Christian Ethics Today

The Curse of Patriarchy

The Curse of Patriarchy
By Ross Coggins,
missionary, pastor, professor, and author of the hymn “Send Me, Oh Lord, Send Me!”

 

If you could affect a single change that would most effectively enhance peace and prosperity on this planet, what would it be? I submit that a strong case can be made that the achievement of gender equality offers the brightest pathway to substantive social, political, and economic security in today’s world. The obstacle to achieving this goal, simply stated, is patriarchy. Patriarchy is defined as a social system where men are dominant over women in power, status and wealth, and in which descent is reckoned in the male line. It is no exaggeration to say that patriarchy is a near-dominant global reality.

 

This conclusion is not based on causal assumptions.
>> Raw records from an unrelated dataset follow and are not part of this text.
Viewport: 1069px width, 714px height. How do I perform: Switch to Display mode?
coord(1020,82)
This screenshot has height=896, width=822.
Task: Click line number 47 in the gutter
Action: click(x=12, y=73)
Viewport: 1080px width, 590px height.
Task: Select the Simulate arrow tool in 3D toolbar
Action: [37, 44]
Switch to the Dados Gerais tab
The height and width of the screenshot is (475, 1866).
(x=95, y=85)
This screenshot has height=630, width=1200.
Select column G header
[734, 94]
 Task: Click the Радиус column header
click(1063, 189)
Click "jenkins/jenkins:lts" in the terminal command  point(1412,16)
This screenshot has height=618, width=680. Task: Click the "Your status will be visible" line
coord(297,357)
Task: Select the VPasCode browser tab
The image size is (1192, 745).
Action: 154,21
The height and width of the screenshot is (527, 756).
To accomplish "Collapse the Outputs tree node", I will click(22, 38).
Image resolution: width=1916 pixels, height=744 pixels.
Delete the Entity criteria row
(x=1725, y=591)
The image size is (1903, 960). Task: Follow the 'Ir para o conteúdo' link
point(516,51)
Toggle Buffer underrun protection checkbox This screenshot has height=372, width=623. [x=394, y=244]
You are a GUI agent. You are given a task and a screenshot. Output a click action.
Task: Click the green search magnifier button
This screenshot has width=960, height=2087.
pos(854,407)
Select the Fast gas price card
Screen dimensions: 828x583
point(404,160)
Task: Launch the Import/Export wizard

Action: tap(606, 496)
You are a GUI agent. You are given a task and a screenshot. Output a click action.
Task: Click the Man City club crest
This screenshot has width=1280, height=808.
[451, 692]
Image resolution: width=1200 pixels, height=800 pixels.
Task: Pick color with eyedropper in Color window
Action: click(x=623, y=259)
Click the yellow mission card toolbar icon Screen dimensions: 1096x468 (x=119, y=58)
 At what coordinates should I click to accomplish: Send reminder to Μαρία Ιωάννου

The author has spent 13 years living among Muslim populations and worked as a U.S. Agency for International Development representative to the United Nations Agencies for Food and Agriculture. The posting in Rome provided unique cross-cultural experience with a range of multi-national colleagues.

 

Few would deny that the large majority of the world’s population lives under patriarchal rule. The degree to which it dominates varies, of course, between economically advanced western cultures and those societies in which fundamentalist religious beliefs prevail.

 

In the U.S. press, references to current gender issues are generally limited to such issues as unequal pay for women or gay rights. This is a far cry from the daily suppression of women’s rights in major populations of the world. In those demographics encompassing fundamentalist religions, multiple restrictions on daily conduct are observed. Some notable religious restrictions relating to women include prohibition of marriage without patriarchal permission, denial of the right to vote, dress restrictions including total body coverage, requirement that females walk behind male companions, gender bias in education, segregated worship and, in isolated instances, honor killings for rape of the female victim.

 

Challenges to patriarchal dominance in these societies are pathetically weak, no match for accepted scriptural injunctions establishing the subordination of females. Classroom preference for boys and sexual harassment of girls further penalize female students.

 

There are notable efforts to reverse patriarchal dominance. In America, the first woman to be named bishop in the Episcopalian church caused fairly modest furor. The issue of equal pay for women gave rise to the passage of the Lilly Ledbetter bill in response to egregious salary differentiation suffered by a working woman. Even in Saudi Arabia, King Abdullah has established within a walled-off enclave a university where men and women can study together in academic freedom.

 

It would be gratifying to see such positive developments as portents of significant anti-patriarchal change. That could be the prospect in modestly prosperous societies enjoying religious toleration. Others must endure the sheer weight of male-dictated, ever present, all-encompassing reality of patriarchy.